MS. PSAKI: I don't have anything on his forward travel. I believe that concludes his trip there, but --
QUESTION: And what was the purpose – why did he meet with former Prime Minister Yingluck given that she's under an impeachment?
MS. PSAKI: Well, he determined that – the team determined, he determined that he would have a meeting with a wide range of leaders and officials in the government. And this is – I think she qualifies in that category.
QUESTION: And it wasn't determined – it could be seen as inflammatory given that some of her supporters have been pretty angry about the impeachment. It doesn't seem to be feeding into the instability in Thailand?
MS. PSAKI: There was a determination made that it was important to have a diversity of meetings, so that's what he did while he was there.
All right, thanks --
QUESTION: I have one more. Just apropos of the Secretary and – or the President and the Secretary's upcoming visit, I guess tomorrow, to Saudi Arabia, does the U.S. – does the U.S. have a global position on the use of beheading as a form of execution?
MS. PSAKI: I think, Matt, any issue like that we address in our Human Rights reports. I would point you to that.
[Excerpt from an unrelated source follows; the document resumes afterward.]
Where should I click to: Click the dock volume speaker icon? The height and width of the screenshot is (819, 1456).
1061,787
I don't think I have anything more for you on it today.
QUESTION: I'm just wondering if you view beheadings by Saudi Arabia – there was one today, the first under the new king – as being part of a legitimate justice system, or if there are some forms of execution that the United States regards as out of bounds or as a violation of human rights.
MS. PSAKI: Well, as you know, Matt, we review all of this in our annual report. I'm sure we can get you the specifics on that. And as I mentioned last week, clearly, our relationship with Saudi Arabia is important and vital and one we plan on continuing. But it doesn't mean that there aren't issues that we have – we raise.
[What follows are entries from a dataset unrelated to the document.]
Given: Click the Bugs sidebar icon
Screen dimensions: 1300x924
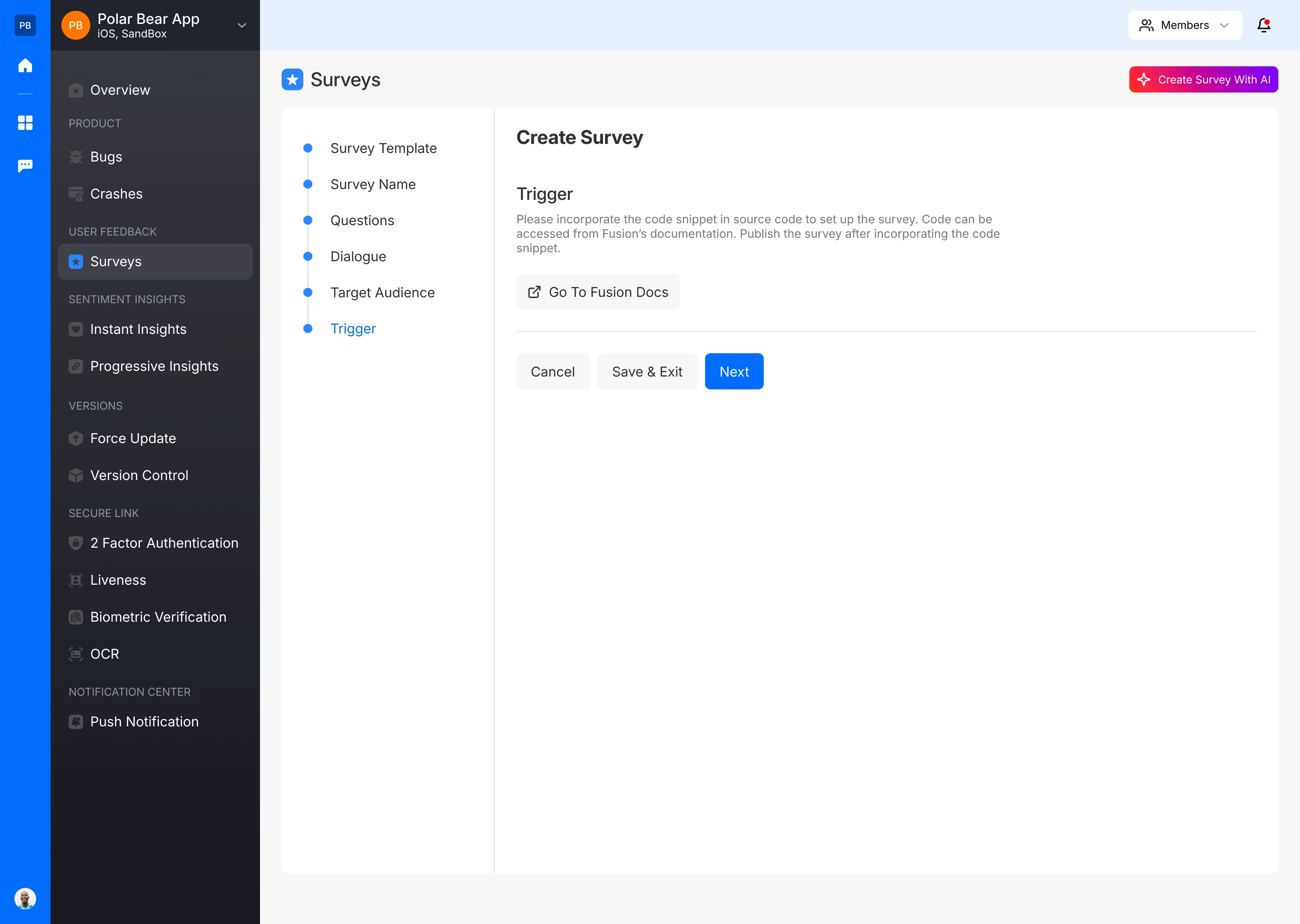Looking at the screenshot, I should pos(76,157).
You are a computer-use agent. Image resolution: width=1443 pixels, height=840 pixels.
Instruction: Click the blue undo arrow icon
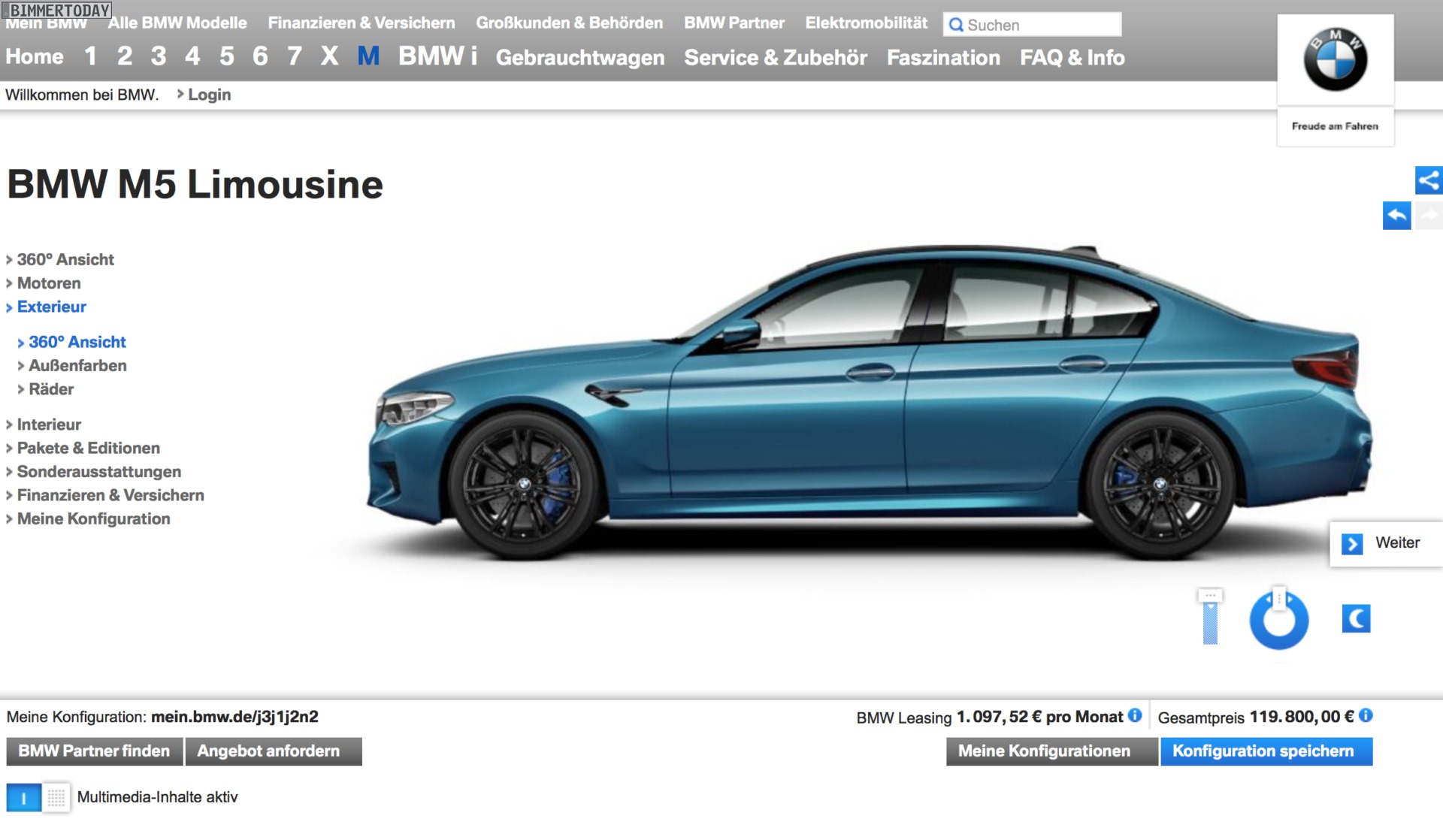[x=1396, y=216]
QUESTION: Right, okay. I can find the Human Rights report myself --
MS. PSAKI: Okay.
QUESTION: -- so you don't need to do that.
MS. PSAKI: Sure.
QUESTION: But what I am interested in is whether or not this is the kind of thing that either the President or the Secretary, for whom you speak, might be raising with the Saudis if it is, in fact, a concern. Now, if – and if it isn't a concern, then I would like to know that as well.
MS. PSAKI: Well, we regularly raise human rights. The Secretary, I don't think, will have --
QUESTION: Is this – but is this one of them?
MS. PSAKI: -- independent meetings on his own. I don't have any more about the President's trip to predict for you.
QUESTION: So we don't know if – it's not clear whether the Administration regards having one's head cut off as a human rights abuse?
MS. PSAKI: We've spoken to this in the past, Matt. I'd point you to that.